## WORK INSTRUCTION:
Starting with the line that contains "This screenshot has width=1057, height=601." and stopping after the line that contains "Image resolution: width=749", copy the entries below exactly. Include nothing else.

--- PROVIDED ENTRIES ---

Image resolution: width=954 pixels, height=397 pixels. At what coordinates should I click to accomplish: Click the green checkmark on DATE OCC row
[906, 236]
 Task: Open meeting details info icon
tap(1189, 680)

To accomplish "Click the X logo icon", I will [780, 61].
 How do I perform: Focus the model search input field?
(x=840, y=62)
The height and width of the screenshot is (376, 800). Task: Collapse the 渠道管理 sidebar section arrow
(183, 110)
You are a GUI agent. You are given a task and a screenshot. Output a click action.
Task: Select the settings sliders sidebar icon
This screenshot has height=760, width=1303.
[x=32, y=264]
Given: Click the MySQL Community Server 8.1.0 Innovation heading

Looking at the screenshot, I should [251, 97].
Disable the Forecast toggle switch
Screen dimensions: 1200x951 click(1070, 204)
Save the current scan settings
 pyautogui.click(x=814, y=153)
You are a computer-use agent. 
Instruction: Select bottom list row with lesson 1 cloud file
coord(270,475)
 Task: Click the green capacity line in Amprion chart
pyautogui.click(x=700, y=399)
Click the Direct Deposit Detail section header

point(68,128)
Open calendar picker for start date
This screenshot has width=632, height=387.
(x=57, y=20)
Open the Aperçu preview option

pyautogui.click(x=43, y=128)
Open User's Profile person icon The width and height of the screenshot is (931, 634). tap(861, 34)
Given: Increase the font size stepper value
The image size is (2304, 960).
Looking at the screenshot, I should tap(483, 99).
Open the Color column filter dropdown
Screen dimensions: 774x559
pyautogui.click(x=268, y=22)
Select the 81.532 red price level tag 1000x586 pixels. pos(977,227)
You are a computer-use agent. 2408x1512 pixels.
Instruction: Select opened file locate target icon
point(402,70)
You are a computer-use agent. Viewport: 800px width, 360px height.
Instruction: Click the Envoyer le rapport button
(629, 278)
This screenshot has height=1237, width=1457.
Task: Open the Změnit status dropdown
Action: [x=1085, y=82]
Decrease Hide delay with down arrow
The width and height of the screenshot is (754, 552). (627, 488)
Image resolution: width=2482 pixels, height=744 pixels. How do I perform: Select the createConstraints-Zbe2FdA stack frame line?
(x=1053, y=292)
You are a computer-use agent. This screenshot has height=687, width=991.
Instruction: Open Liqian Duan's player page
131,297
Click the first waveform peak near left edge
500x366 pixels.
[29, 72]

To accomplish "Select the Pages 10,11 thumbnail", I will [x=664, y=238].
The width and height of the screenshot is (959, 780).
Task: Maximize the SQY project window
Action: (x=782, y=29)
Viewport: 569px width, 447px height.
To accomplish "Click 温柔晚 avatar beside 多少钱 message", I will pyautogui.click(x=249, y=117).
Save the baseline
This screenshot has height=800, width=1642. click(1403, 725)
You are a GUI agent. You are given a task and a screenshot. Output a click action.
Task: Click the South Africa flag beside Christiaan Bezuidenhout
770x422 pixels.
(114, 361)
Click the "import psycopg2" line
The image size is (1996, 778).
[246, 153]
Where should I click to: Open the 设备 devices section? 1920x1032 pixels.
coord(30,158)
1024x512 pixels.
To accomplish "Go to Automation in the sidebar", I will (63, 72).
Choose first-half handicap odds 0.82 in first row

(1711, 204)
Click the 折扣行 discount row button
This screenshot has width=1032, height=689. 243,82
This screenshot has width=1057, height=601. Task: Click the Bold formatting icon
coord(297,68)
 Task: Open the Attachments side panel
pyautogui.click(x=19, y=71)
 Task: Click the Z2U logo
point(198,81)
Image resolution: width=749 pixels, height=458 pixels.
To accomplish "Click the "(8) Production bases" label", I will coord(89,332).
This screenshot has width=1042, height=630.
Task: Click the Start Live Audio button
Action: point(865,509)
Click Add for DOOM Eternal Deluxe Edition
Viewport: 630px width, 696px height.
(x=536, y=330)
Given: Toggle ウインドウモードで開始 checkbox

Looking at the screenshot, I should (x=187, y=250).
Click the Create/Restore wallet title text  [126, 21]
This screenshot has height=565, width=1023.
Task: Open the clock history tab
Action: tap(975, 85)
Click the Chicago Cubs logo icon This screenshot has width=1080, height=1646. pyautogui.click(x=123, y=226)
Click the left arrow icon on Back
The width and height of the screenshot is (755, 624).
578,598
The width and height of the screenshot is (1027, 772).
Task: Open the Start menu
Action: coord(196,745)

---

## RESPONSE:
This screenshot has width=1057, height=601. Task: Click the Bold formatting icon
coord(297,68)
 Task: Open the Attachments side panel
pyautogui.click(x=19, y=71)
 Task: Click the Z2U logo
point(198,81)
Image resolution: width=749 pixels, height=458 pixels.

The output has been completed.